TEXT EXTRACT ▸
· · · · ·

26. November 2020

The RurAction Network: Social Enterprises in Structurally Weak Rural Regions: Innovative Troubleshooters in Action

Handbook for Practitioners, IRS Dialog 6 | 2020

Structurally weak rural regions are faced with major economic and social challenges. In comparison to predominantly urban regions, they are economically less productive. They provide fewer desired goods and services and the labour market offers few career opportunities. Shops where daily purchases can be made are scarce, and it is challenging for the inhabitants to move around the region because public transport is very limited. Against this background, the respective regions have experienced considerable declines in populations and, in particular, a brain drain of the young. Downward spirals have been set in motion that have further reduced the number of economic opportunities.

Social enterprises are expected to help tackle problems in rural areas (Pless 2012, Schwarz 2014). They are renowned for their achievements in trying new things, finding new solutions, and choosing different methods. Social enterprises consider themselves partners of all who welcome improved conditions in structurally weak rural regions. The people who run these social enterprises have embarked on a mission to support residents when it comes to thinking “outside the box”. Social enterprises can be defined as visionary, as they adopt an entrepreneurial approach to develop and implement innovative solutions to social problems (Christmann 2014, 45). An important feature of social enterprises is, thus, their ability to generate and implement social innovations. Typically, these activities are not oriented towards producing a profit, but instead focus on the production of additional social value in a specific community or society.

· · · · ·

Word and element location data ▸
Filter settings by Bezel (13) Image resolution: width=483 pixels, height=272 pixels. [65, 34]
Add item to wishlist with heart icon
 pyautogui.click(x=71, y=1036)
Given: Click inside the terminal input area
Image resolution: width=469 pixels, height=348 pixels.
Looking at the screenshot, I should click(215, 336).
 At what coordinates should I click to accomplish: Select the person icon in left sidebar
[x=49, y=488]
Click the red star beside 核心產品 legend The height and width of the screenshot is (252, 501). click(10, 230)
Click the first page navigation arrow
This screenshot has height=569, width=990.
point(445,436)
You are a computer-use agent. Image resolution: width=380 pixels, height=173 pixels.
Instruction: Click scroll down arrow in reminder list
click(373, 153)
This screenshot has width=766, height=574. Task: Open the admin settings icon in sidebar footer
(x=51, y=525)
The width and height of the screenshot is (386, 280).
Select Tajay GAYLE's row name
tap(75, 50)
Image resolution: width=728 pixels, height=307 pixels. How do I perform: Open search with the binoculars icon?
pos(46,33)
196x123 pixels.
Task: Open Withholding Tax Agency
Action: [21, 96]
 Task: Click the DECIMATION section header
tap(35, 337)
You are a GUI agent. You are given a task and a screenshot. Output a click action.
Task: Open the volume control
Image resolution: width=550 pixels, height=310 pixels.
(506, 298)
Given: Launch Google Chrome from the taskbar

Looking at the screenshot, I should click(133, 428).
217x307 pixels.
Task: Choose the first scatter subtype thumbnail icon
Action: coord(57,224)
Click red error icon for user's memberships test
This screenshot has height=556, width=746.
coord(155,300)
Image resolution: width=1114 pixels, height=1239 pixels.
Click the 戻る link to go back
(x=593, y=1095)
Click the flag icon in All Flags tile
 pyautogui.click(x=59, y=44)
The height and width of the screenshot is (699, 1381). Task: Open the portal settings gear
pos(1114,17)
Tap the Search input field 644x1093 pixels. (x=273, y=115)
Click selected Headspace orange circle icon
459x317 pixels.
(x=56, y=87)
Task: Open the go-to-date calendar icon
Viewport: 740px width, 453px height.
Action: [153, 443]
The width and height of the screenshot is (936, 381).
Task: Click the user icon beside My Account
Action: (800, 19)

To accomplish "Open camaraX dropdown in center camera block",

· · · · ·

Set down, word for word, the part of the rural social enterprise handbook extract that opens with the words containing "Handbook for Practitioners, IRS" and closes with "of economic opportunities.". The listing comes from a separate source.

ANSWER ▸
Handbook for Practitioners, IRS Dialog 6 | 2020

Structurally weak rural regions are faced with major economic and social challenges. In comparison to predominantly urban regions, they are economically less productive. They provide fewer desired goods and services and the labour market offers few career opportunities. Shops where daily purchases can be made are scarce, and it is challenging for the inhabitants to move around the region because public transport is very limited. Against this background, the respective regions have experienced considerable declines in populations and, in particular, a brain drain of the young. Downward spirals have been set in motion that have further reduced the number of economic opportunities.